After Day's "tone deaf" jibe at Trump's MAGA slogan, the president defended it by pointing to public opinion polls. "Well, I can say this, we have tremendous African-American support," Trump said. "You've probably seen it in the polls. We've done extremely well with African-American, Hispanic-American at levels that you've rarely seen a Republican have.
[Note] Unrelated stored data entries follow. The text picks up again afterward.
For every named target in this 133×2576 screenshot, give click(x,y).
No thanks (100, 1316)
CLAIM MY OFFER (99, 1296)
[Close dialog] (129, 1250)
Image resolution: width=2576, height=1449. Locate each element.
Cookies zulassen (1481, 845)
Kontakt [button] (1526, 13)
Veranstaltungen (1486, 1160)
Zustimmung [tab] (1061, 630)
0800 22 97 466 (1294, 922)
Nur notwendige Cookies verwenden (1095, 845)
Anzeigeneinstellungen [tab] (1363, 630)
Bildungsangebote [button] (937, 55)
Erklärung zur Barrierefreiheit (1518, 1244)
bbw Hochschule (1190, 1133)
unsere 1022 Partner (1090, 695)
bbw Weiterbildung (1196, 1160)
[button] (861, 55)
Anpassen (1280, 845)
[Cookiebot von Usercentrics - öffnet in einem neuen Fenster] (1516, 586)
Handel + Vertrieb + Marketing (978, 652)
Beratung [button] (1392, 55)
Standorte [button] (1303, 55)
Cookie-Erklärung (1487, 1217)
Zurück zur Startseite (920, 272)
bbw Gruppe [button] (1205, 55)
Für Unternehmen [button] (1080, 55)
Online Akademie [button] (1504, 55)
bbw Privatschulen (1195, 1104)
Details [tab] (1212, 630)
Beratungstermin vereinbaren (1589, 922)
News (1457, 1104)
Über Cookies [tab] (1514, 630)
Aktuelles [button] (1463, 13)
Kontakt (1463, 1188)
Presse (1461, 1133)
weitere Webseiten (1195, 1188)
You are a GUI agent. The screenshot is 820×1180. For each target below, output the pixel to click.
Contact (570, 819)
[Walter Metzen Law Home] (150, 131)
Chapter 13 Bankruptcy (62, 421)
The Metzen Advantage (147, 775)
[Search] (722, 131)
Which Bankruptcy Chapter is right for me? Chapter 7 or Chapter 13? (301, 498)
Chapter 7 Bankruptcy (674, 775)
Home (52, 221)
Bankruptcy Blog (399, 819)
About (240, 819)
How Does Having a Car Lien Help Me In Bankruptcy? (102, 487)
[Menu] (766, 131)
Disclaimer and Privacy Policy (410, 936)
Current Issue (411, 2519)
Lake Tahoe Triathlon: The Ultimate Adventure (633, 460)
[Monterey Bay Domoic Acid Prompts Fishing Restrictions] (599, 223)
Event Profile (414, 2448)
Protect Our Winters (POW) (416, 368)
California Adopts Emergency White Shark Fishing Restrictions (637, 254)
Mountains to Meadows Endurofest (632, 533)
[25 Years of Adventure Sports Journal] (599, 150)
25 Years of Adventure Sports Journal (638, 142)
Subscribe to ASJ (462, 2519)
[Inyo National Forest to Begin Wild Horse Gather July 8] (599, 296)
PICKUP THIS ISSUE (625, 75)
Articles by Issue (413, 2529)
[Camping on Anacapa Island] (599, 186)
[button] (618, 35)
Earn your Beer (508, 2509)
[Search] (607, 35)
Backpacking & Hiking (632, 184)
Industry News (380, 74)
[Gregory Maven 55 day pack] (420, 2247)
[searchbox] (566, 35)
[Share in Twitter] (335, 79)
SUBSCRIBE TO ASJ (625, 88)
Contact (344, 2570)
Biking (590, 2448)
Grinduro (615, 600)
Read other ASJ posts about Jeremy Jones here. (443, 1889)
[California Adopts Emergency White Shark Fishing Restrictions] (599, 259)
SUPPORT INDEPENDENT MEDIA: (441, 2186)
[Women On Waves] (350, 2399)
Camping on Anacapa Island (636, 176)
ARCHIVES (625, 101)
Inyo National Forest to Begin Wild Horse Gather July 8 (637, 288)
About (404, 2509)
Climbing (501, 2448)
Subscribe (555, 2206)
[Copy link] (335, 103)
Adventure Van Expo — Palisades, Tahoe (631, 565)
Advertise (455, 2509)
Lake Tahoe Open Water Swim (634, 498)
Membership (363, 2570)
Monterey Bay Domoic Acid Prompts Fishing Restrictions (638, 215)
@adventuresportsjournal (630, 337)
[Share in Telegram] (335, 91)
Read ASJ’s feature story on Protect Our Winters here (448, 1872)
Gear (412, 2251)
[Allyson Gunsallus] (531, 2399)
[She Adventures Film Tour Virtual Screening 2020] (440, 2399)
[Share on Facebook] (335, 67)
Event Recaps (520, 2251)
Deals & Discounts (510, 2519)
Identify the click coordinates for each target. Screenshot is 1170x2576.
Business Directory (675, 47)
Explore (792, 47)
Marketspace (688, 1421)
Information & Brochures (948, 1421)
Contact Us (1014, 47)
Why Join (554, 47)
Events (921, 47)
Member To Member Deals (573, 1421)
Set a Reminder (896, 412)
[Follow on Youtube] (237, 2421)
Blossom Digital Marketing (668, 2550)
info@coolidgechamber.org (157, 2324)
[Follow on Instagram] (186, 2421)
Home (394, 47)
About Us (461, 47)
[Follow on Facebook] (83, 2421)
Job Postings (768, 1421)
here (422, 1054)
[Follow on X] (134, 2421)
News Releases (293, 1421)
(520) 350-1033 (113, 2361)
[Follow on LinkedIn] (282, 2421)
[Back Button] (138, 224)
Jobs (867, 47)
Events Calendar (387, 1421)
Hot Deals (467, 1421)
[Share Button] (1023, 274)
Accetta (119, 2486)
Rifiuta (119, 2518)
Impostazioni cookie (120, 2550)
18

You look just prior to this horrible situation coming in from China when the virus came in, that was the - probably the highest point, homeownership for the black community, homeownership, lower crime, the best jobs they’ve ever had, highest income, the best employment numbers they’ve ever had."

The Republican then told the pastor that if he went back six or seven months "that was the best single moment in the history of the African-American people in this country, I think - I would say." When the pastor questioned Trump again on why does he use the MAGA slogan while describing the conditions of the "ghettos," with guns and drugs. "And we have not been seeing a change, quite frankly under your administration," Day said. "Under the Obama administration, under the Bush, under the Clinton, the very same thing happening."

Day, during the town hall, also pointed to Trump's recent controversial comments about police officers "choking," and told him that the Republican leader must address the race problem in the country. "You have yet to address and acknowledge that there's been a race problem in America," Day wrote. The president instead told the pastor that he hoped there was not a race problem in America "because I have great respect for all races, for everybody. This country is great because of it."

Trump, during the town hall, also boasted of his response to the coronavirus crisis, saying he had done a "tremendous" job on the virus and insisted that "it's going to disappear." He also pressed his anti-mask stance during the session, saying that "a lot of people think masks are not good."